Lampadioteuthis

Lampadioteuthis megaleia is a small, colorful squid, the only species in the only genus in the monotypic family Lampadioteuthidae.[3] It is sometimes known as the wonderful firefly squid. It was formerly classified in the family Lycoteuthidae, but differs from them mainly by having a hectocotylus in the males and by the possession of a rostrum on the gladius.

Lampadioteuthis
Scientific classification Edit this classification
Domain: Eukaryota
Kingdom: Animalia
Phylum: Mollusca
Class: Cephalopoda
Order: Oegopsida
Superfamily: Enoploteuthoidea
Family: Lampadioteuthidae
Berry, 1916
Genus: Lampadioteuthis
Berry, 1916
Species:
L. megaleia[2]
Binomial name
Lampadioteuthis megaleia[2]
Berry, 1916

Description

Lampadioteuthis megaleia is a small squid which grows to a mantle length of 40 mm.[4] In males the right ventral arm is hectocotylized with an enlarged protective membrane over the mid-arm.
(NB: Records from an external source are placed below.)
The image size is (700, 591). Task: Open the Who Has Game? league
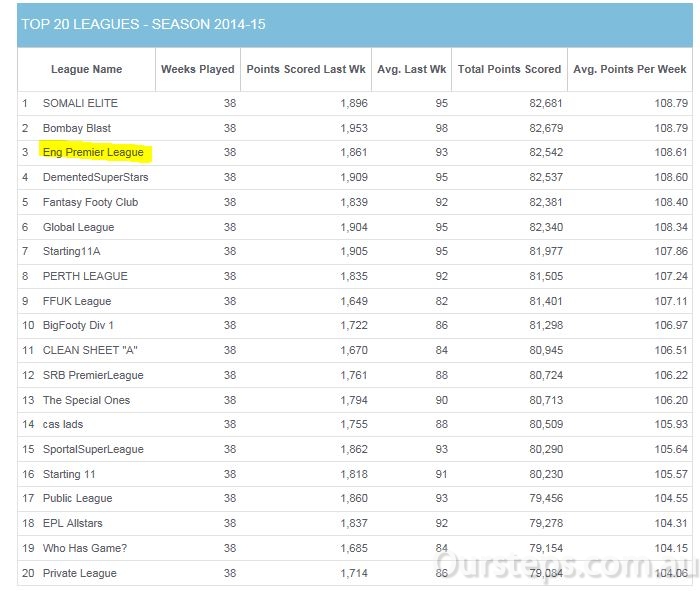tap(85, 548)
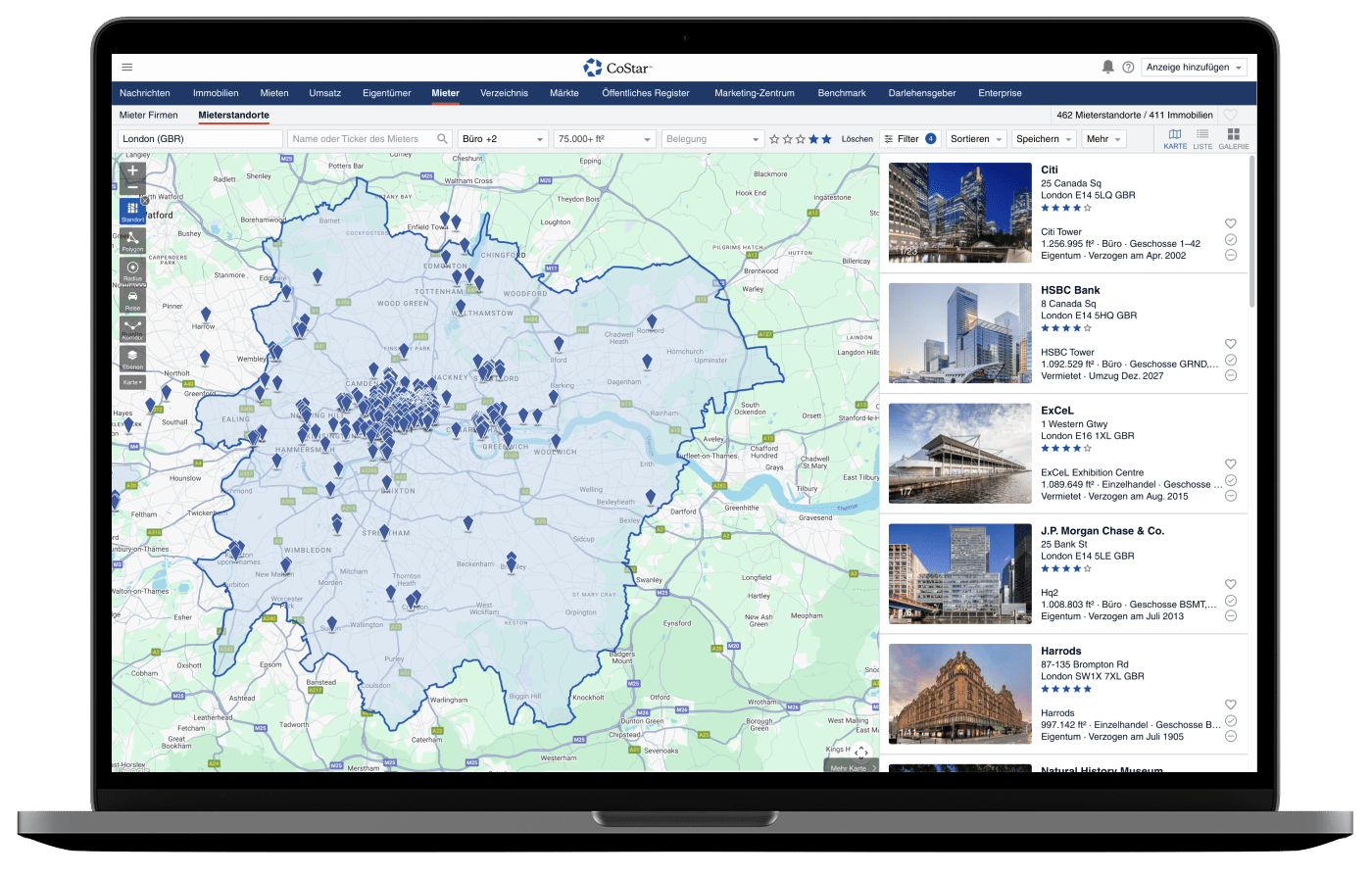The image size is (1372, 877).
Task: Select the Polygon map drawing tool
Action: tap(132, 241)
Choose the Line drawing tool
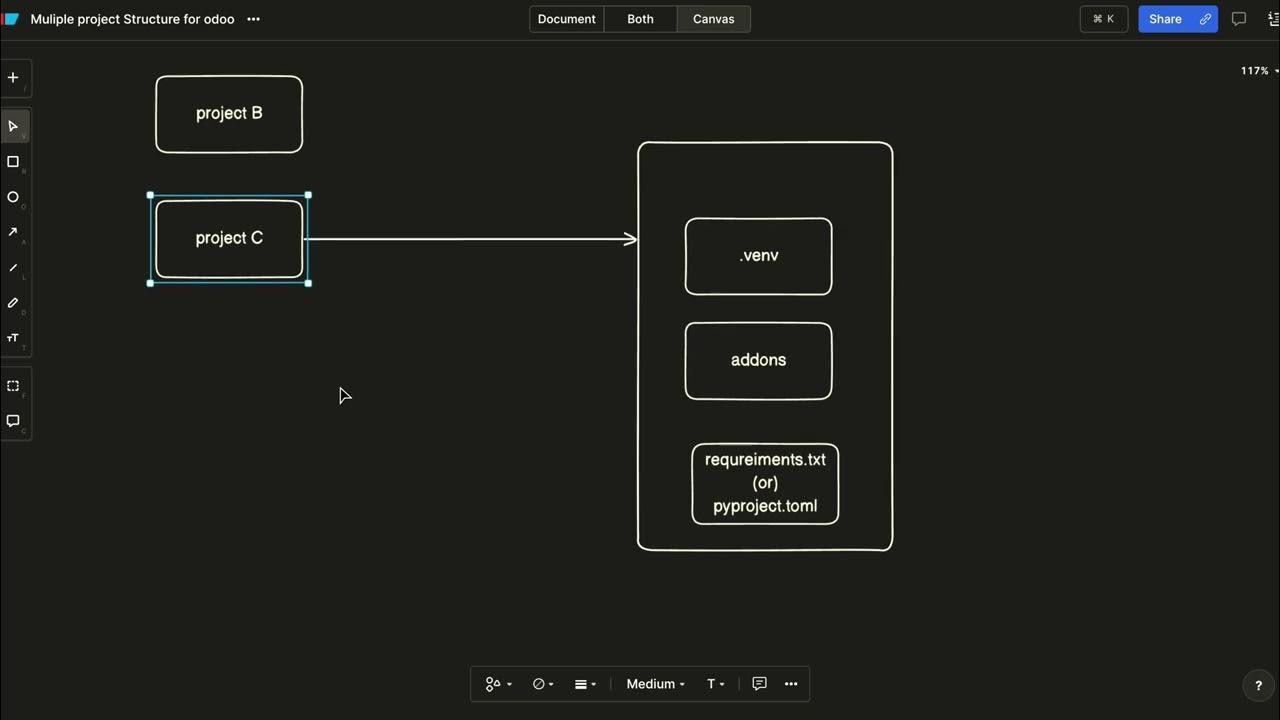This screenshot has width=1280, height=720. point(13,268)
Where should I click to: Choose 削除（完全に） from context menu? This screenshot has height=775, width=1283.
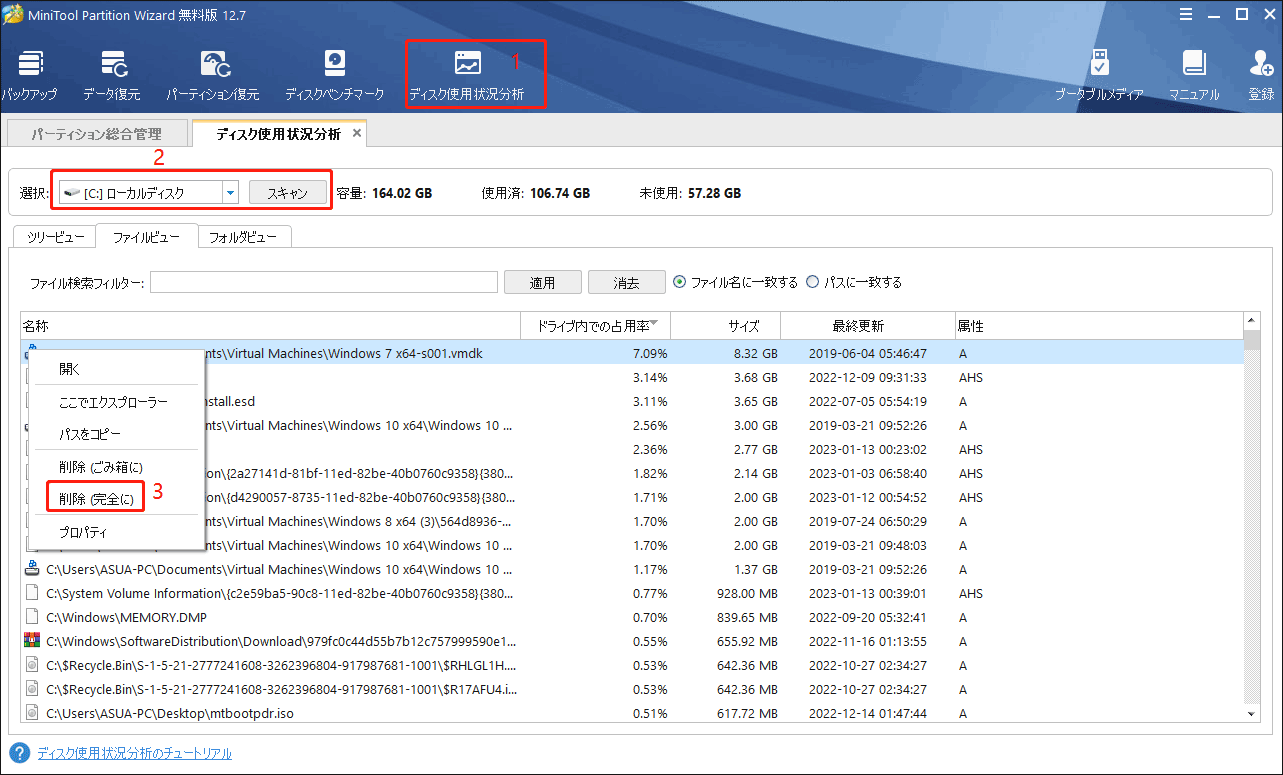point(95,496)
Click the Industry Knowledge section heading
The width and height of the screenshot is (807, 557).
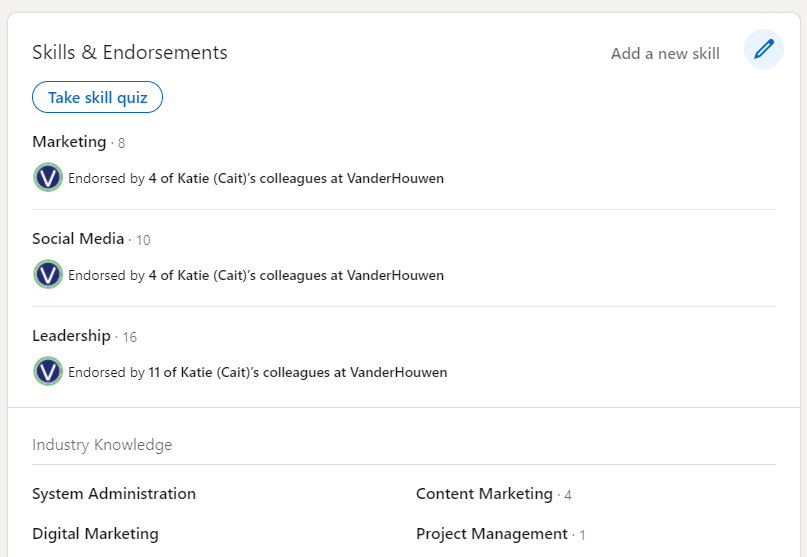pos(102,445)
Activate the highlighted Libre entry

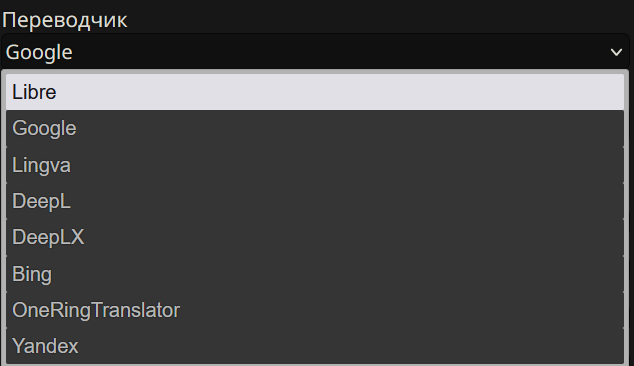click(315, 92)
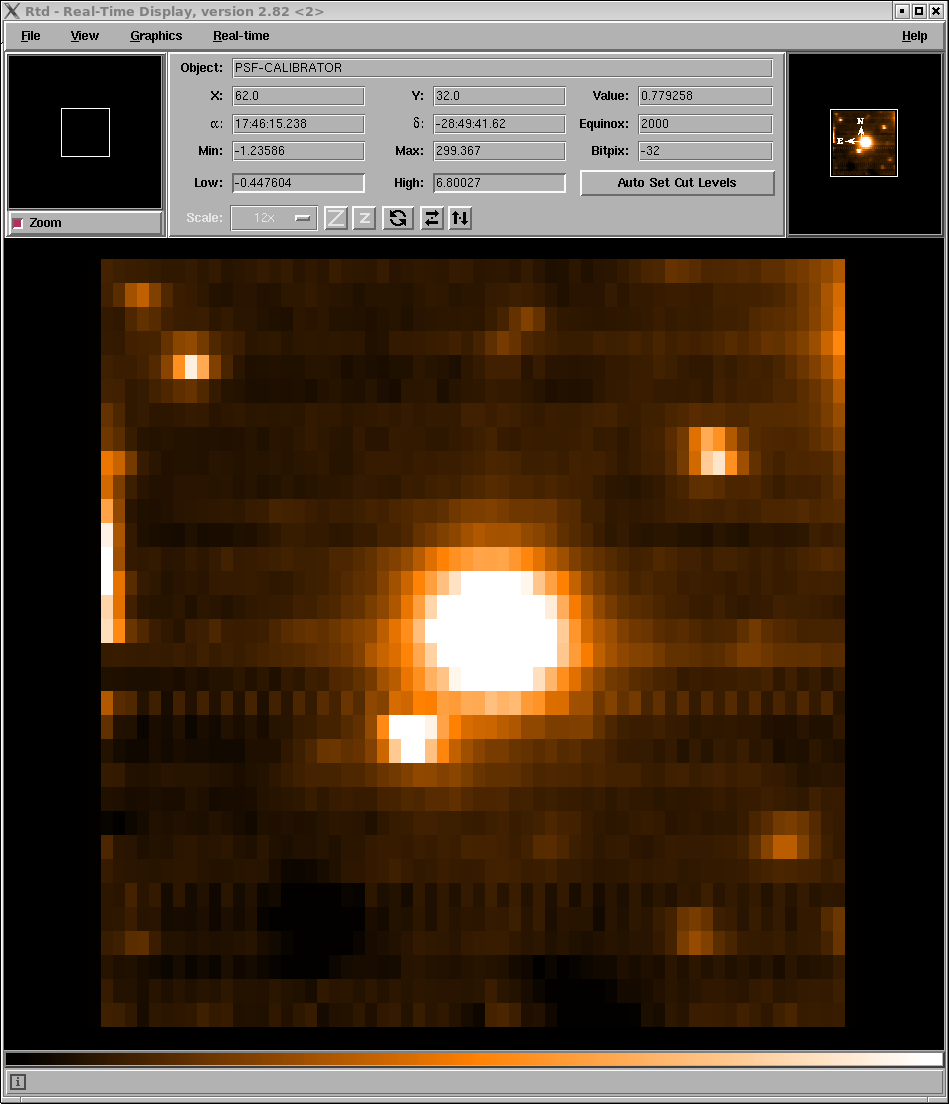This screenshot has height=1104, width=949.
Task: Click the info icon in status bar
Action: click(x=18, y=1081)
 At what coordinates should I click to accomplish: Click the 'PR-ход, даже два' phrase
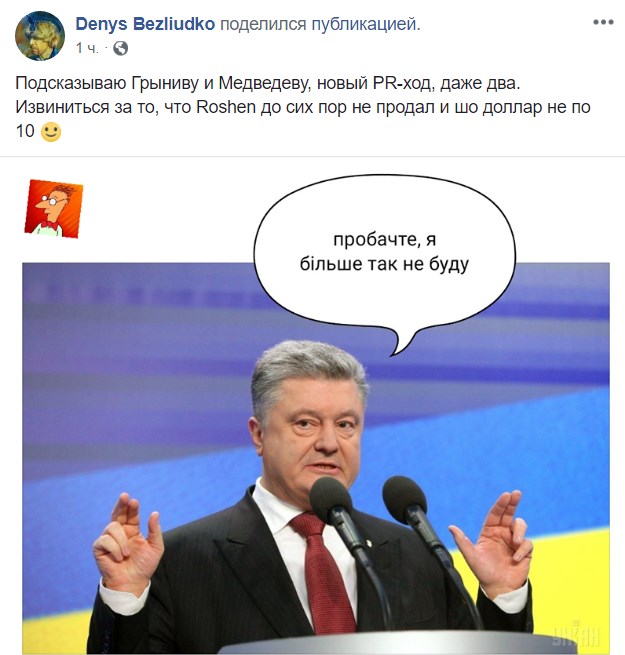point(446,84)
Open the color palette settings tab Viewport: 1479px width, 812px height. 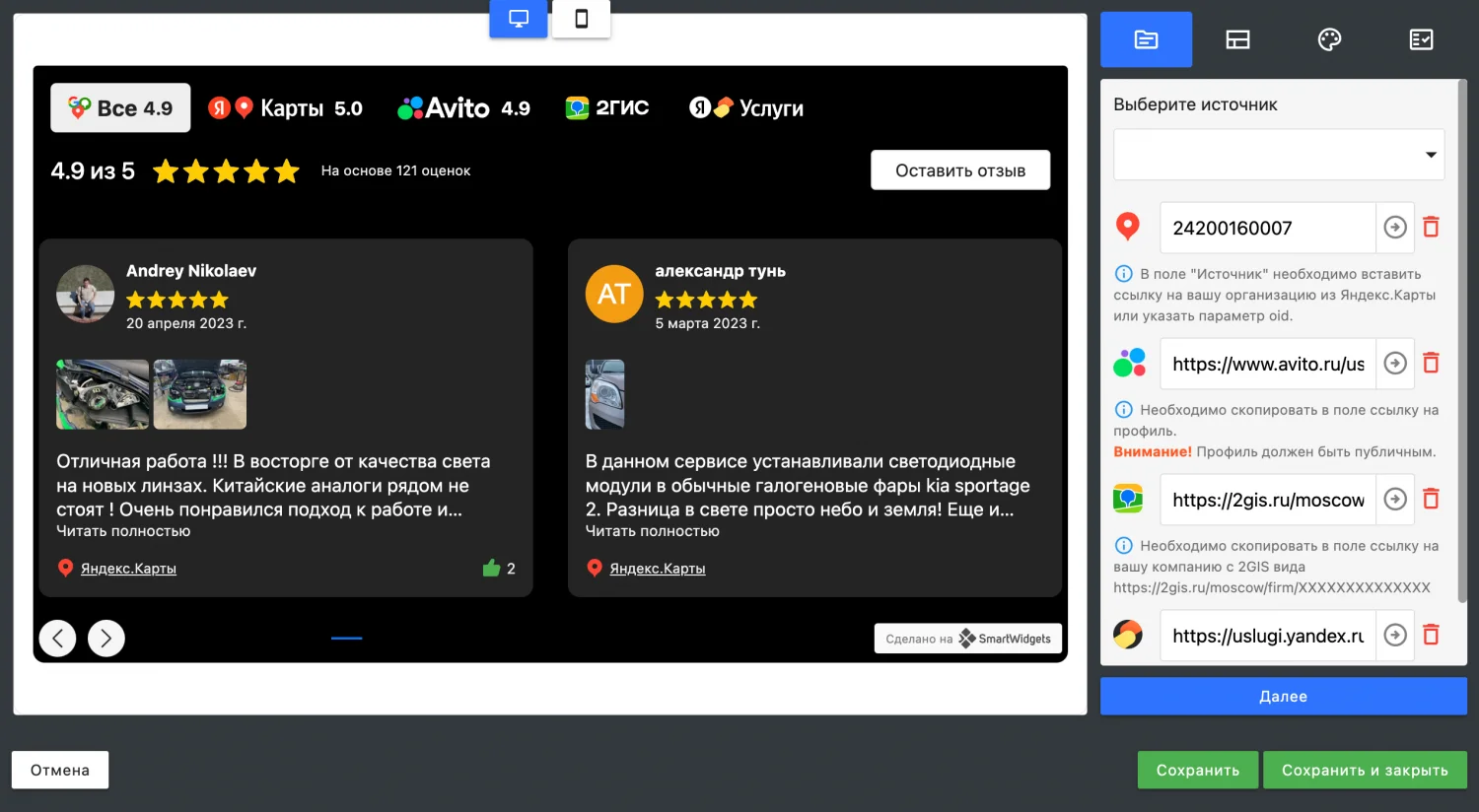pyautogui.click(x=1329, y=39)
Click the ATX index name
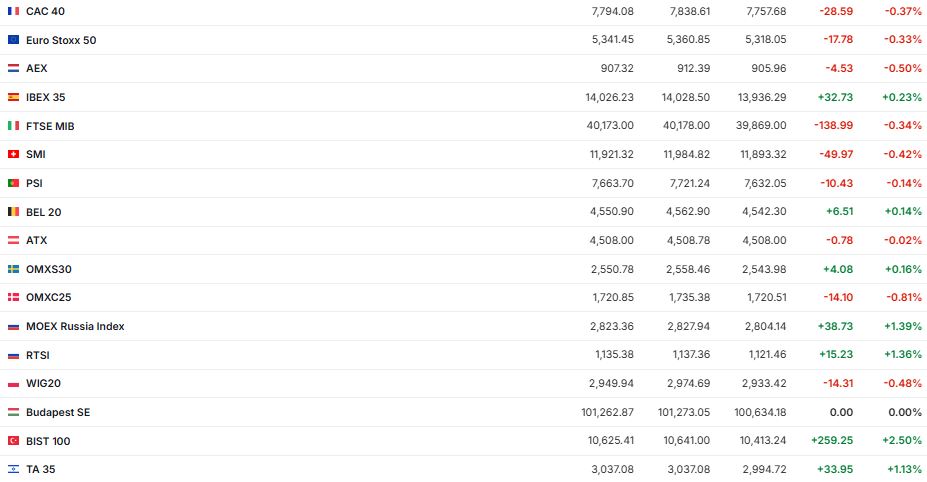The height and width of the screenshot is (482, 927). point(36,241)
It has four ocular photophores, arranged as three in a ventral line and one positioned laterally. The tentacles have five photophores which are set on a stalk. There are circular anal photophores on either side of the rectum, single elongated branchial photophores lie at the base of each gill, there are no abdominal photophores and a single photophore is situated to the rear of the abdomen between the inner surface of mantle and the viscera. There are a lot of functional chromatophores which are covered by a violet pigmented external skin. The males have a penis.[5]

Distribution

Lampadioteuthis megaleia occurs in the subtropical North Atlantic Ocean in the Gulf Stream and the northern Sargasso Sea and in the southwestern Pacific Ocean.[4] Its type locality is the Kermadec Islands, in the South Pacific Ocean,[1] In the eastern North Atlantic it has been reported from between the Azores and Spain south to 25°N while in the western North Atlantic it has been recorded at 40°N.[1]

Habitat and biology

Lampadioteuthis megaleia is found in the upper mesopelagic to epipelagic zones.[4] Little is known about its life history but the violet pigmentation in the skin lying over its photophores is assumed to act as a colour filter which enables the bioluminescence to be a closer match to the colour of the sun or moonlight downwelling from the surface. The photophores of species of squid in the genus Lycoteuthis have a very similar type of detached filter. Small, less than 8mm in mantle length, subadults have been found which are very similar to adults, except that some of the body proportions differ, the size of the photophores and only having the large photophore at the base of each tentacle.[5] The paralarva are planktonic.[1]